We never actually see Lucas’ girlfriend. I suspect this is because, as Hanna jokes, she isn’t real. Also, how does Lucas have enough friends to have a party?
Spencer seems more cut up about being the daughter of divorced parents than she is about the fact her dad and sister are probably murderers. Good priorities.
One of the preppy kids who Caleb seems to know at the cafe is named Biff.
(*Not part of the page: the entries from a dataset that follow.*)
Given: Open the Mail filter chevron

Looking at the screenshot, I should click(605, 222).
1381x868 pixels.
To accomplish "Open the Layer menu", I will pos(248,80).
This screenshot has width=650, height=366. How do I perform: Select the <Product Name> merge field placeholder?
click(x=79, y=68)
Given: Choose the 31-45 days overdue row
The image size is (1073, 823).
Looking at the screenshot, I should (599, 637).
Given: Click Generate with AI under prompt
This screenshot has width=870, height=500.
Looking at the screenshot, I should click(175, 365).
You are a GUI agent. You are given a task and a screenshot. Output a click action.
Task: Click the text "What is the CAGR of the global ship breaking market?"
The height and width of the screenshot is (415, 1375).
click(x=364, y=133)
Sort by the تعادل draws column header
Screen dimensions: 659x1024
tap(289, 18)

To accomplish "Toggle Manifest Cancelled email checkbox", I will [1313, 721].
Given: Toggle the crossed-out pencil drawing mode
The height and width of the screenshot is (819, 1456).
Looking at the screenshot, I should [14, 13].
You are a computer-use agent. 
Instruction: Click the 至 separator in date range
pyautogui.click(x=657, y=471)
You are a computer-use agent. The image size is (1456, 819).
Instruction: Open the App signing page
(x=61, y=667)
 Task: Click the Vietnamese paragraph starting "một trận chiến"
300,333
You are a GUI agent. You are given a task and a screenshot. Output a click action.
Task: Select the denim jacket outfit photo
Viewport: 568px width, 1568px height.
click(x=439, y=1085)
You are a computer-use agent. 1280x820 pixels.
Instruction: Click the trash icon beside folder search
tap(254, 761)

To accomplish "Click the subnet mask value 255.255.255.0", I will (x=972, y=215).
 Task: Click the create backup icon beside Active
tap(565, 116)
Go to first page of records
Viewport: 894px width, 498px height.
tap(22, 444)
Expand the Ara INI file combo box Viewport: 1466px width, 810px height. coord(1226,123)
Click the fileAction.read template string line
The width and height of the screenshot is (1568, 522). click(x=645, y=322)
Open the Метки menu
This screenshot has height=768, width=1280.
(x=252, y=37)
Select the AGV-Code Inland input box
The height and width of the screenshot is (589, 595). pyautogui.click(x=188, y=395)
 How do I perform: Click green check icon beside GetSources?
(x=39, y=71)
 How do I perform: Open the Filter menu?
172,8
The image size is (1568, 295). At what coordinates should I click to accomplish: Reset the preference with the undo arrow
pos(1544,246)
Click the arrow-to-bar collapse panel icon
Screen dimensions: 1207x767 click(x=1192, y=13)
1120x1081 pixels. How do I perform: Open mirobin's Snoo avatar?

No. Just no.
Oh, and the explosion is really taking things too far. We were already pushing it with the car that ran into Emily’s house, but an explosion that takes out a house and several cars? Come on. These are high school girls. This is ridiculous.
But it’s not all bad:
If Jenna’s dead, then I can stop trying to pretend that Tammin Sursok isn’t fucking 30 years old. And then all we have to do is kill off Shana’s grandmother, and Aria will have nobody to feel guilty to. Wouldn’t it be nice?
The biggest slice of progress comes when Sydney is revealed to be an accomplice of Jenna’s, and working as a secret agent for Mona. They meet up to discuss plans, and are joined by another co-conspirator, who we unfortunately don’t get to see. Sadly, with Alison now in Emily’s pants, I’m feeling it’s becoming less likely that Sydney will try any sexual espionage. What a waste.
Until getting bent out of shape by Mona, Alison does an alright job of laying her beefs to rest at school. She legitimately seems to be trying to turn things around. Luckily for Mona, all it takes is a little light stalking and harassment for Alison to snap back to her old, intimidating ways.
Alison makes the double boo-boo of omitting her return slap of Mona when debriefing with the Liars. When Mona spreads her shit, including video evidence, the Liars are rightfully pissed off. Even Emily takes a stand. It must feel good to try something different, Em.
Hanna’s drunknenness may be lame, but at least one of these girls is trying to party. She has a hangover the next day. I lol’d.
Seeing the entire gang in one room together for the press conference was pretty neat.
Veronica may not be going to the police, but I’ll give her points for taking drastic action against Peter. She didn’t actually stay at the spa he took her to: she worked with a PI, and they found out that he and Melissa don’t have an alibi for the night of Jessica’s murder. She now thinks they did it together, and she’s furious that he would involve one of their children in something so horrible. So she’s determined to save Spencer and leg it. Now that’s good parenting.
Emily and Alison hooking up was a long time coming. And hot enough.
The tit-for-tat bitch slaps between Mona and Alison were also a long time coming. And also hot enough.
Mona edits out her slap of Alison, which came first, to bias the video she passes around. That’s smooth.
There are quite a few jokes at the expense of Jenna’s blindness, but this pure callousness from Emily is worthy of best line of the episode. She’s not pleased about Jenna’s return to Rosewood from NYC, and is indifferent to her grief: “If she’s sad, she can cry in New York.” Emily is usually the leader of the Delicate Flower Squad, so I’m a little bit impressed.
I gasped a tiny bit when Veronica announced her intention to leave Peter. I thought those two could get through anything, you know?
Grave girl is a 17 year-old named Bethany Young. She escaped from Radley on the night of Alison’s disappearance.
Another tidbit, that the gang notices, is that the police refer to Alison’s kidnapping as “alleged” when mentioning it during the press conference. #notbuyingit
Hanna is proud of Lucas for supposedly having sex with his totally-reall-and-not-made-up girlfriend.
Oh, and I suppose Caleb is worth having around if he keeps his tragic little face fuzz. It’ll give me something to giggle at.